Beginning at the line that contains "1556x784 pixels. How" and continuing through the end of the listing, write those lines out again, switching "legend" to "label" and changing nothing else. Leave the pictures out of your answer.

-- Start --

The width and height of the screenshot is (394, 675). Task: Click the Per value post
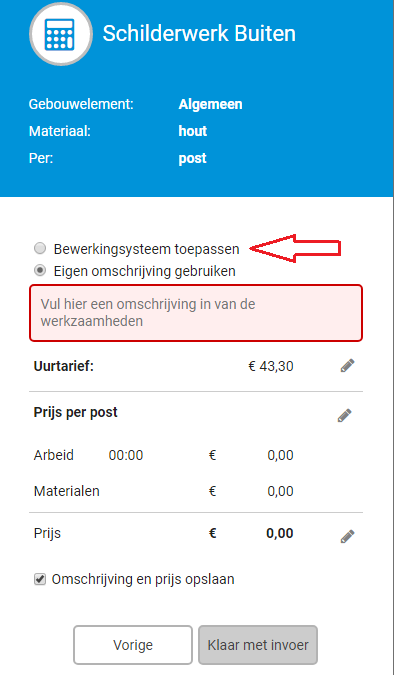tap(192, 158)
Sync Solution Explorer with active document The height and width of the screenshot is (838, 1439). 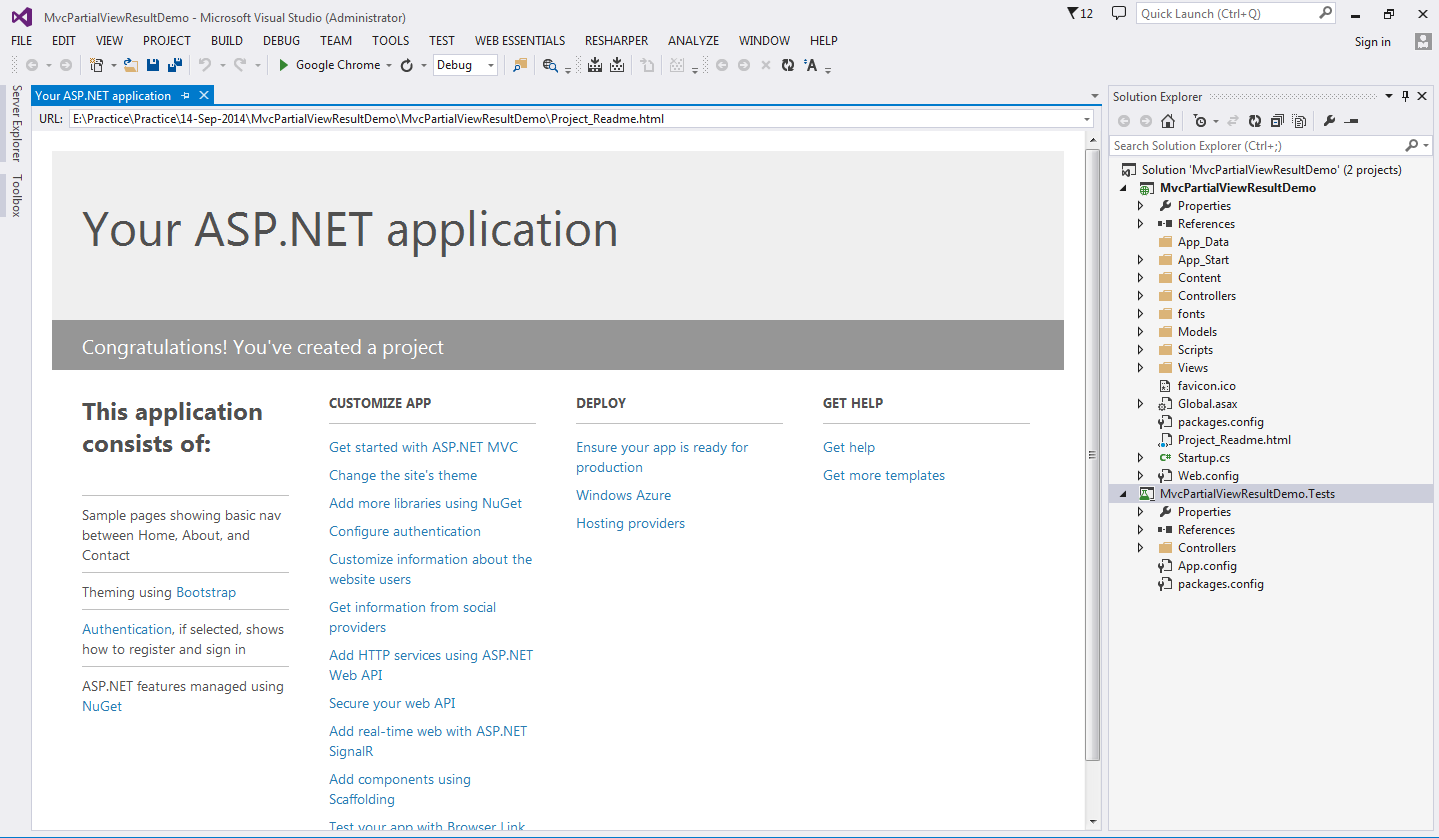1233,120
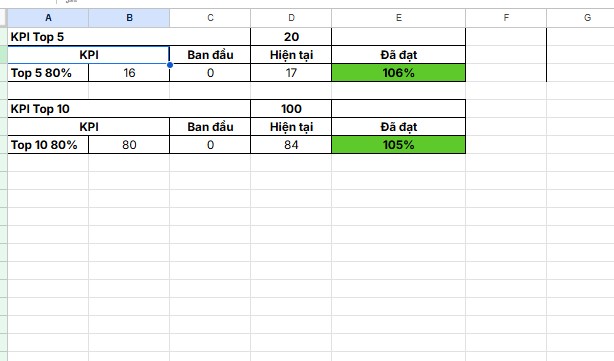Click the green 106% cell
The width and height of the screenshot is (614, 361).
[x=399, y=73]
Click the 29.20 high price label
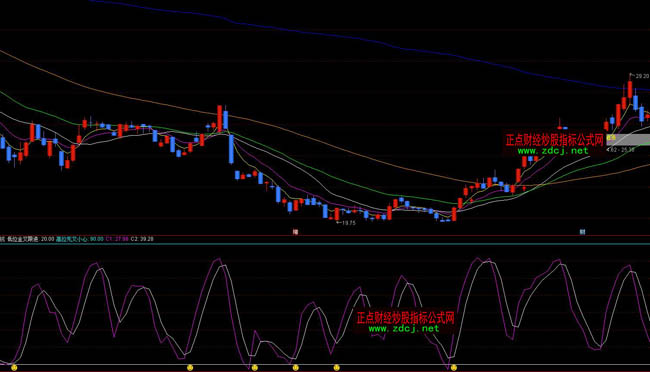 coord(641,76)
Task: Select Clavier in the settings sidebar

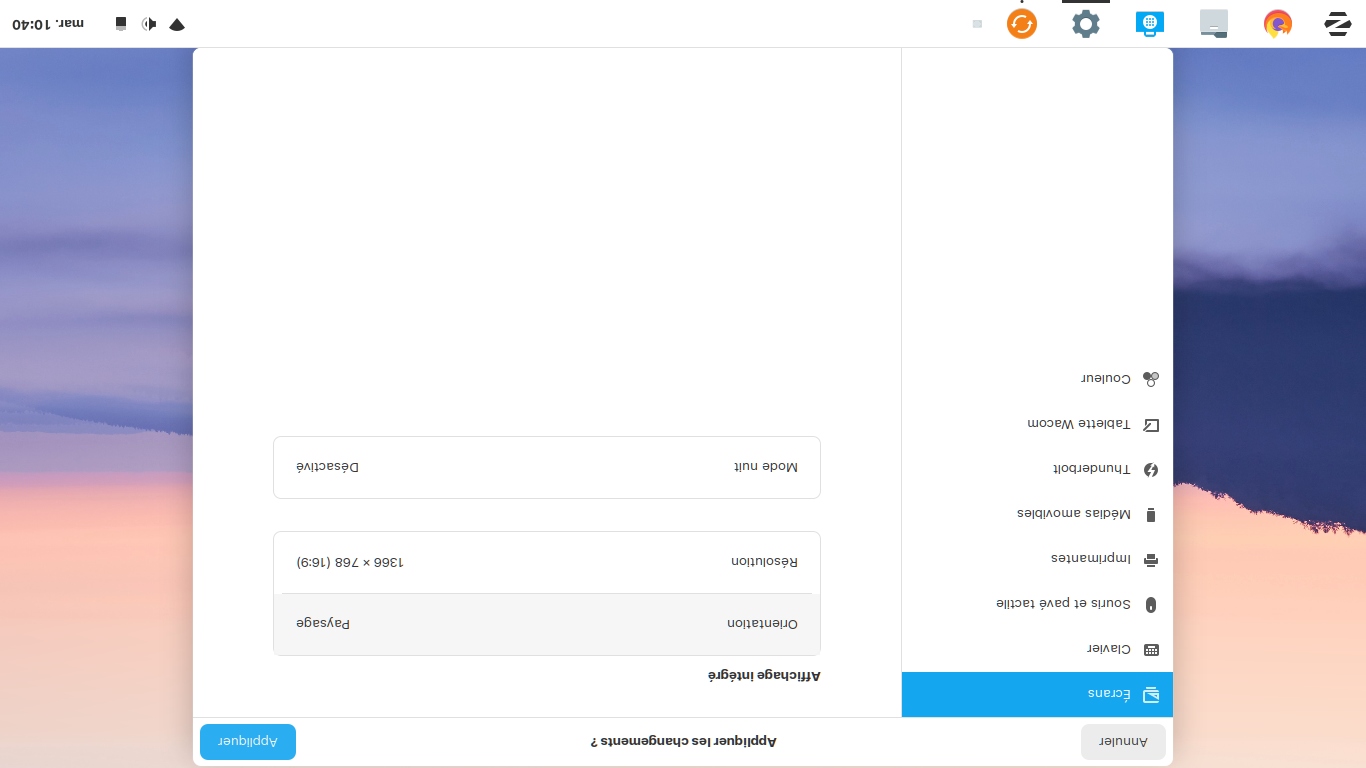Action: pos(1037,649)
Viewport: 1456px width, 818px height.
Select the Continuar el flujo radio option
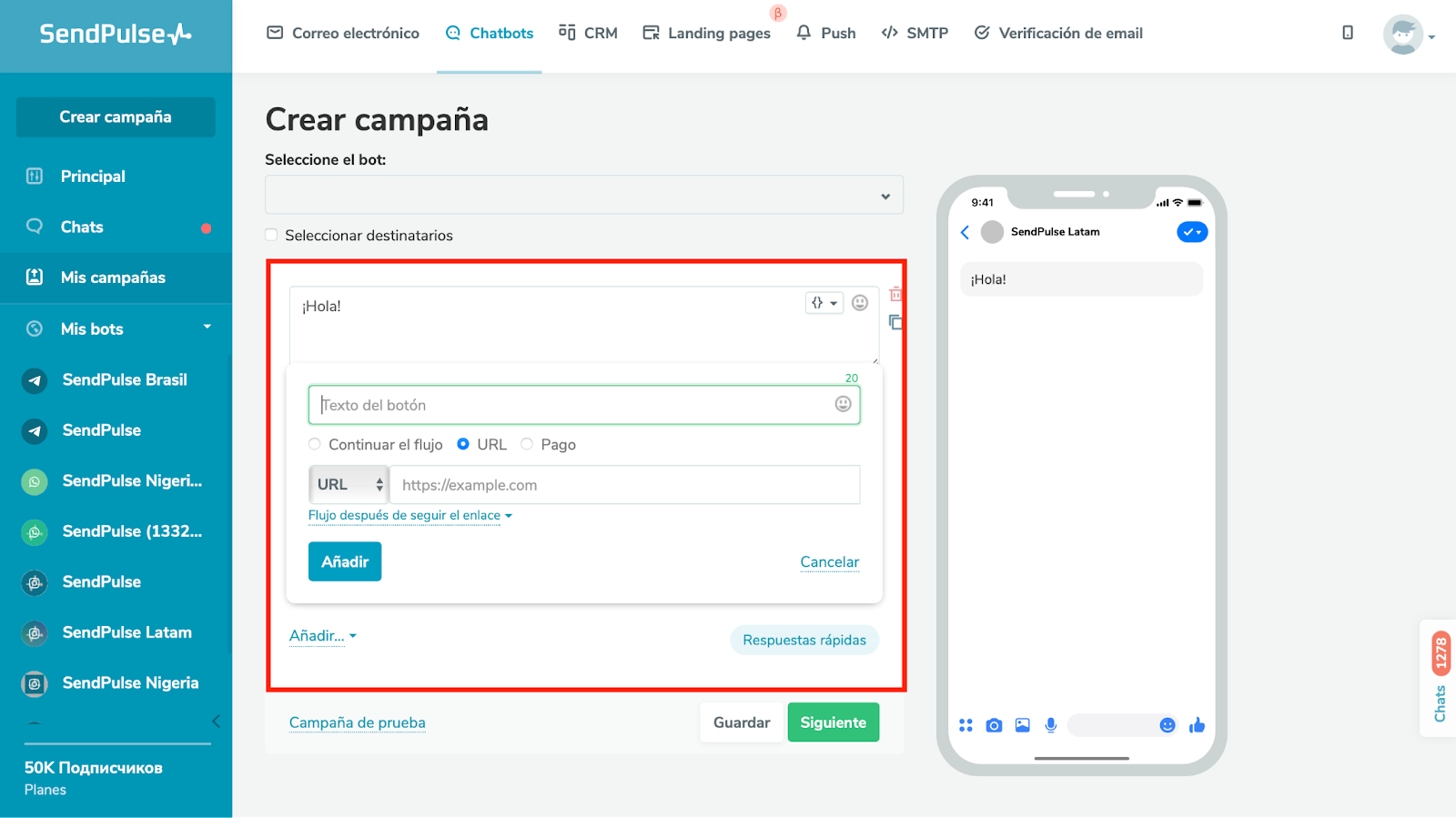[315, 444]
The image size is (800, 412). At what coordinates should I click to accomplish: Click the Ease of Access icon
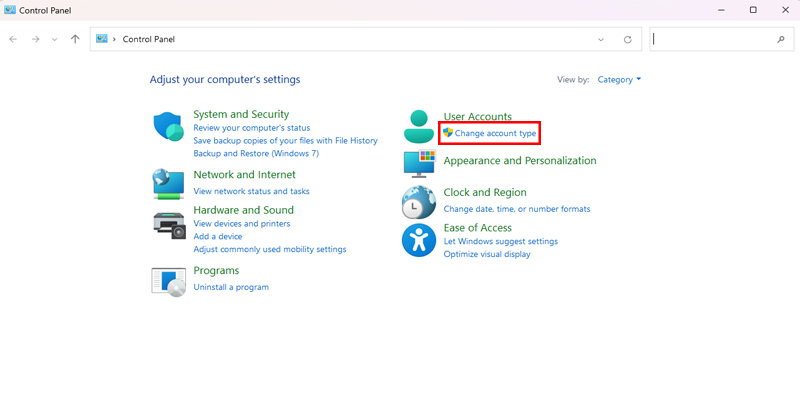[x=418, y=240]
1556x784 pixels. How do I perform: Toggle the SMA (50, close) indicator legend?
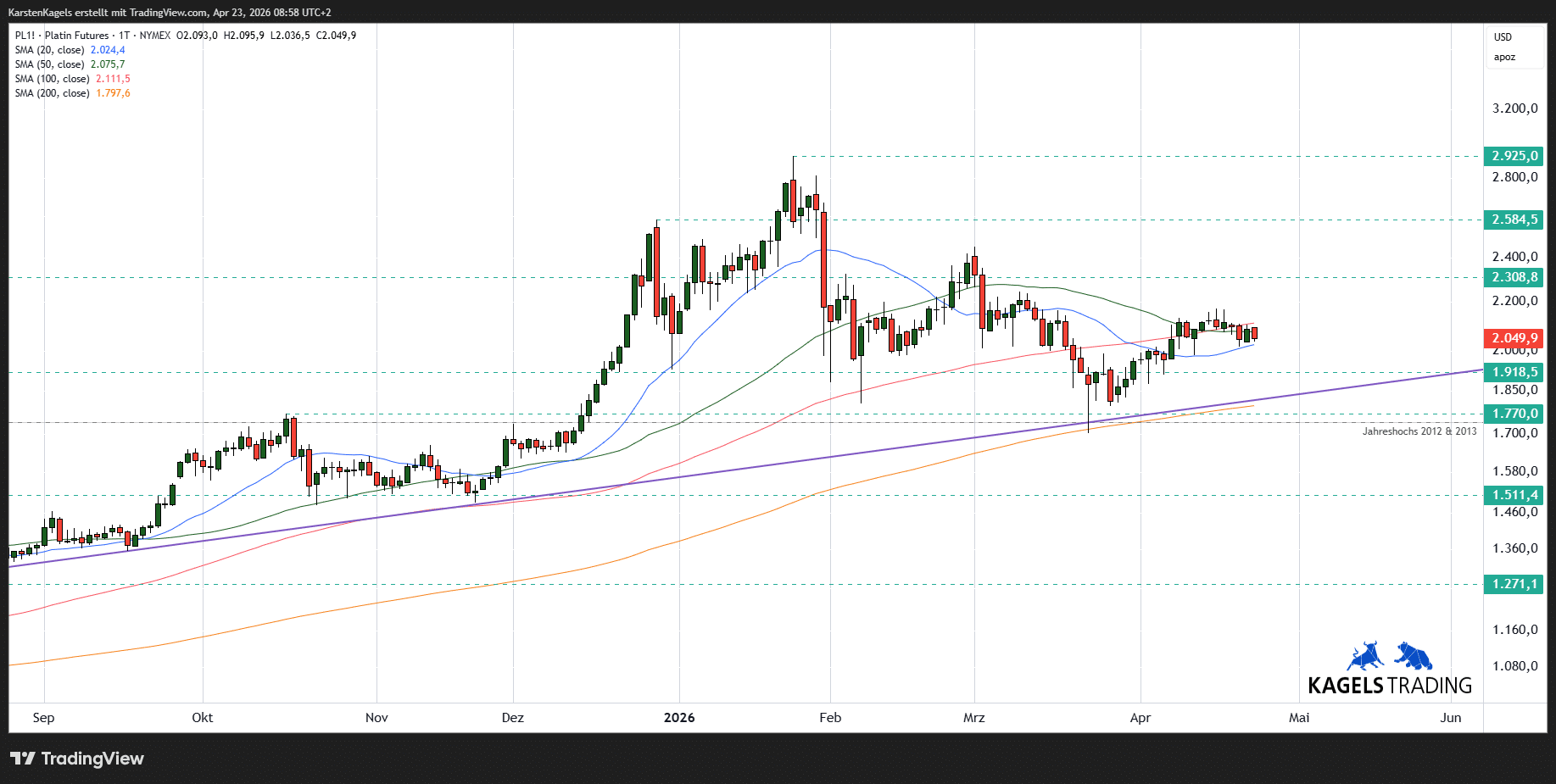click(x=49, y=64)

-- End --

→ Problem solution:
1556x784 pixels. How do I perform: Toggle the SMA (50, close) indicator label?
click(x=49, y=64)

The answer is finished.